» **AIM 1**: In the email comparing Mikrotik, Trango, and Alvarion, which vendor does the writer call the real competition for Alvarion?
» **AIM 2**: Print a passage from the email comparing Mikrotik, Trango, and Alvarion word for word, starting at the words containing "It will be real" and stopping after "for many WISPs.".

» **EXTRACT PROVIDED**:
I do not mean this as a negative comment on Mikrotik. Our competition 
to Alvarion is NOT Trango, Trango does not yet have a 20 mbps product 
for PtMP.

We look at our Trango as the best choice to tackle the worse noisy 
environments (for us almost everywhere :-) Our competition for Alvarion 
is actually Mikrotik.

Mikrotik probably has the single highest value from a feature cost 
perspective. Why pay Alvarion price, when Mikrotik can do almost the 
same thing at a fraction of the cost.  Mikrotik has changed this market 
and forced competing vendors to look at how to be more competitive.  
Mikrotik is


doing what Trango did 4 years ago to drive the price down.  (I'd argue 
that Trango is still doing it also).

It will be real interesting to see how Alvarion performs side by side 
to Mikrotik. The initial look show to me that Alvarion adds significant 
features that make it the premium choice, possibly the leader in OFDM 
today,


if price not part of the consideration. However, Mikrotik's flexibilty 
and price clearly will keep them a major player for many WISPs.

Tom DeReggi
RapidDSL & Wireless, Inc
IntAirNet- Fixed Wireless Broadband


----- Original Message -----
From: "Paul Hendry" <[EMAIL PROTECTED]>
To: "'WISPA General List'" <wireless@wispa.org>
Sent: Friday, June 16, 2006 3:45 PM
Subject: RE: [WISPA] frame size and fps - was OT: about 70Mbps for 
under $ 6K


    
Are these figures in the lab? I have seen similar with a 
Mikrotik/N-Streme solution.

» **RAW DATA**:
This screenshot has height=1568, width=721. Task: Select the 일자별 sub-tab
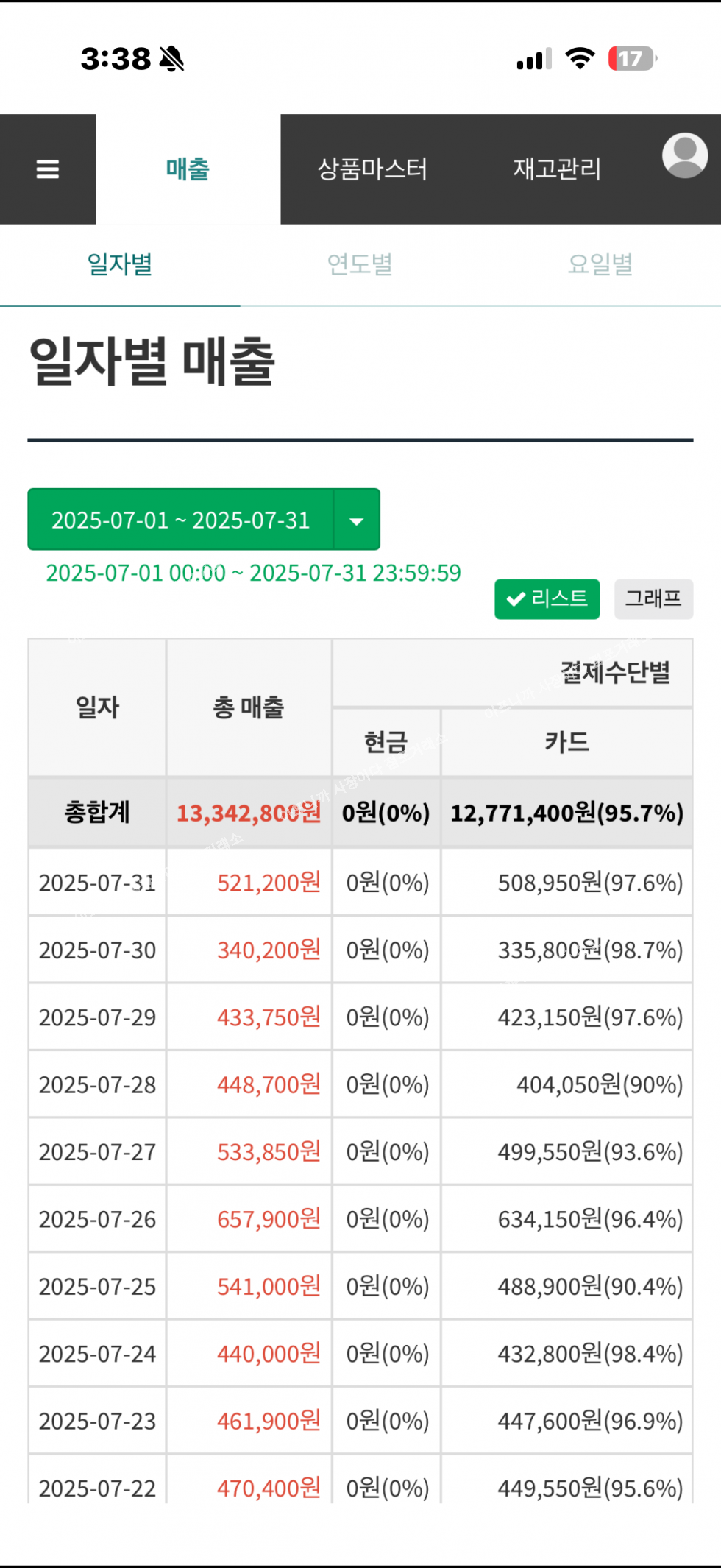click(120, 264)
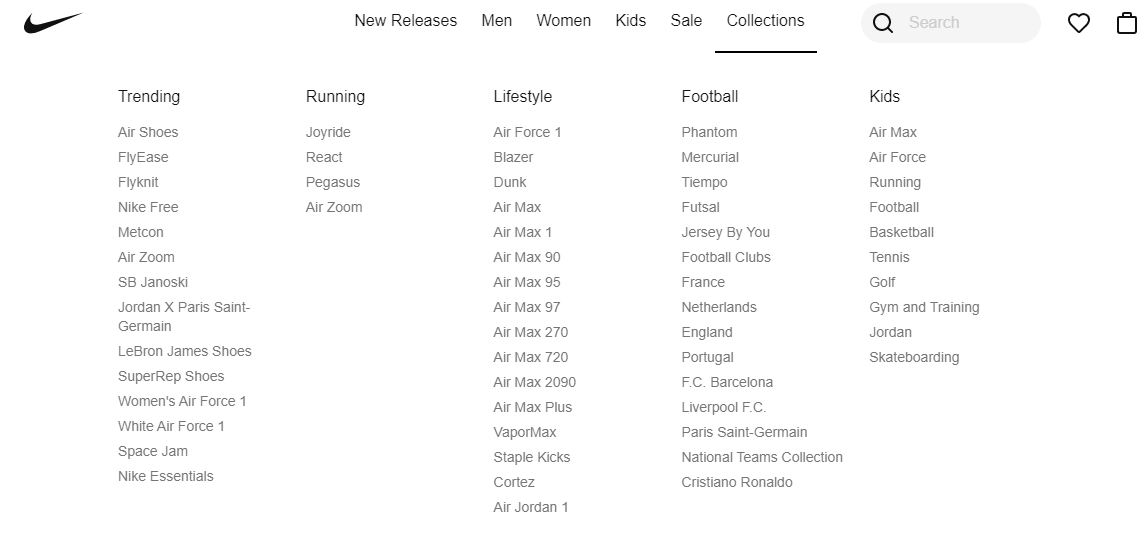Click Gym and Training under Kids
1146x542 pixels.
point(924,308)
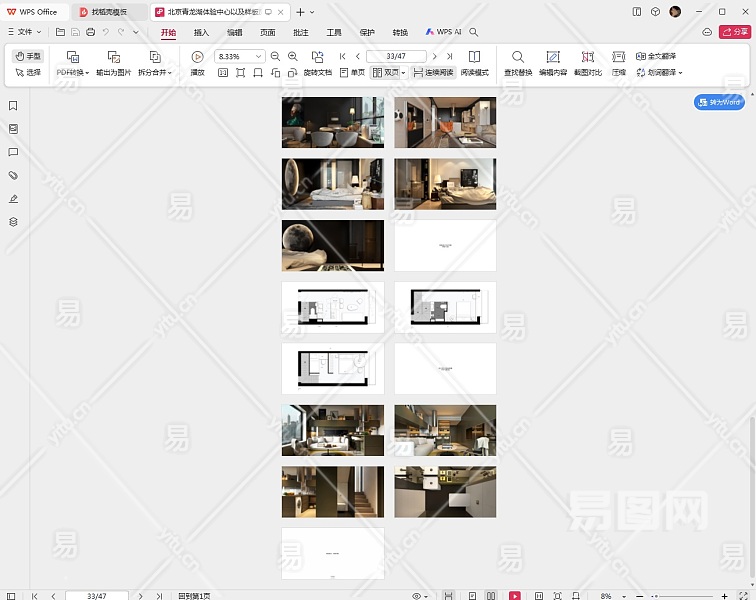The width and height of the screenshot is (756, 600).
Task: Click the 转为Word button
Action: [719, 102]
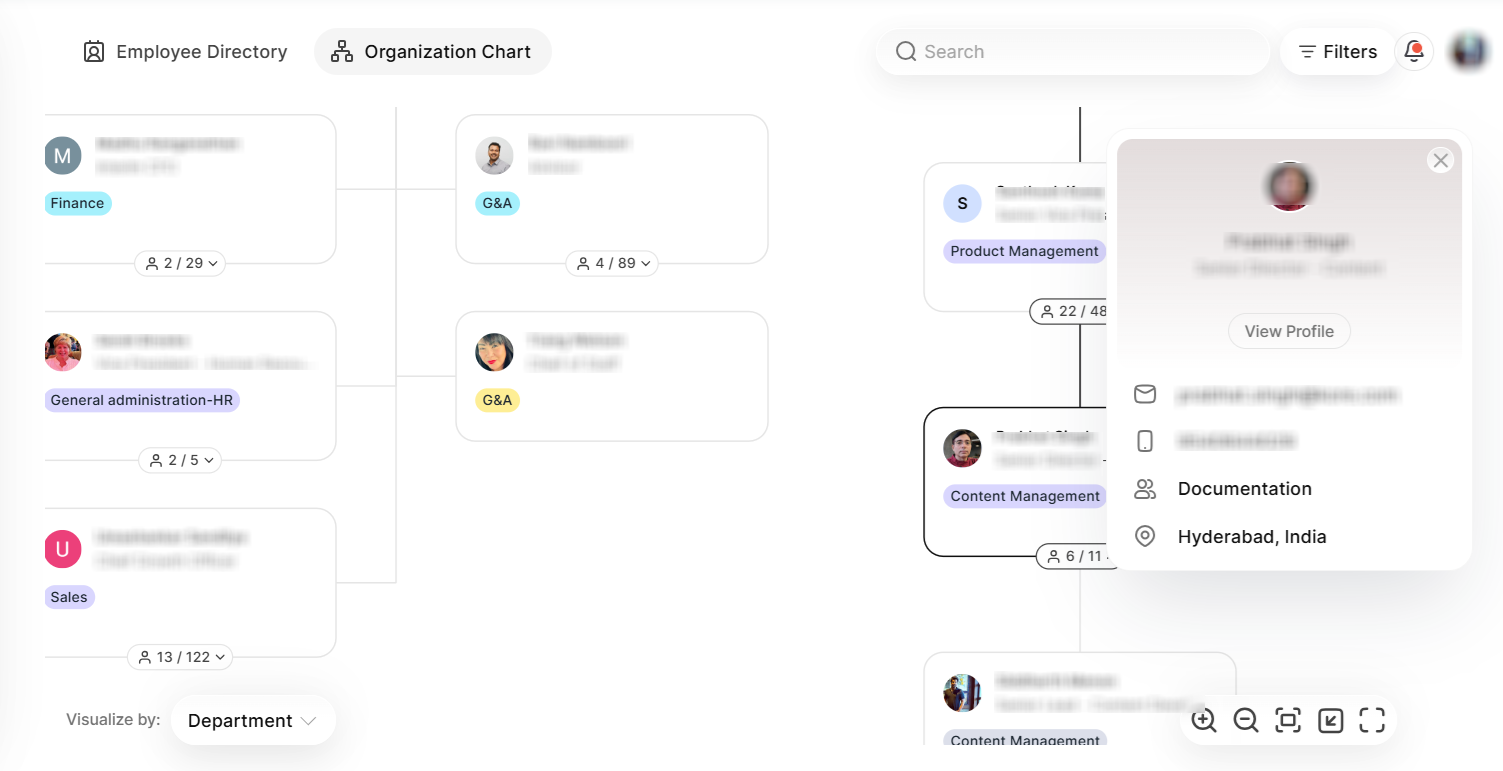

» **RIGHT ANSWER 1**: Mikrotik

» **RIGHT ANSWER 2**:
It will be real interesting to see how Alvarion performs side by side 
to Mikrotik. The initial look show to me that Alvarion adds significant 
features that make it the premium choice, possibly the leader in OFDM 
today,


if price not part of the consideration. However, Mikrotik's flexibilty 
and price clearly will keep them a major player for many WISPs.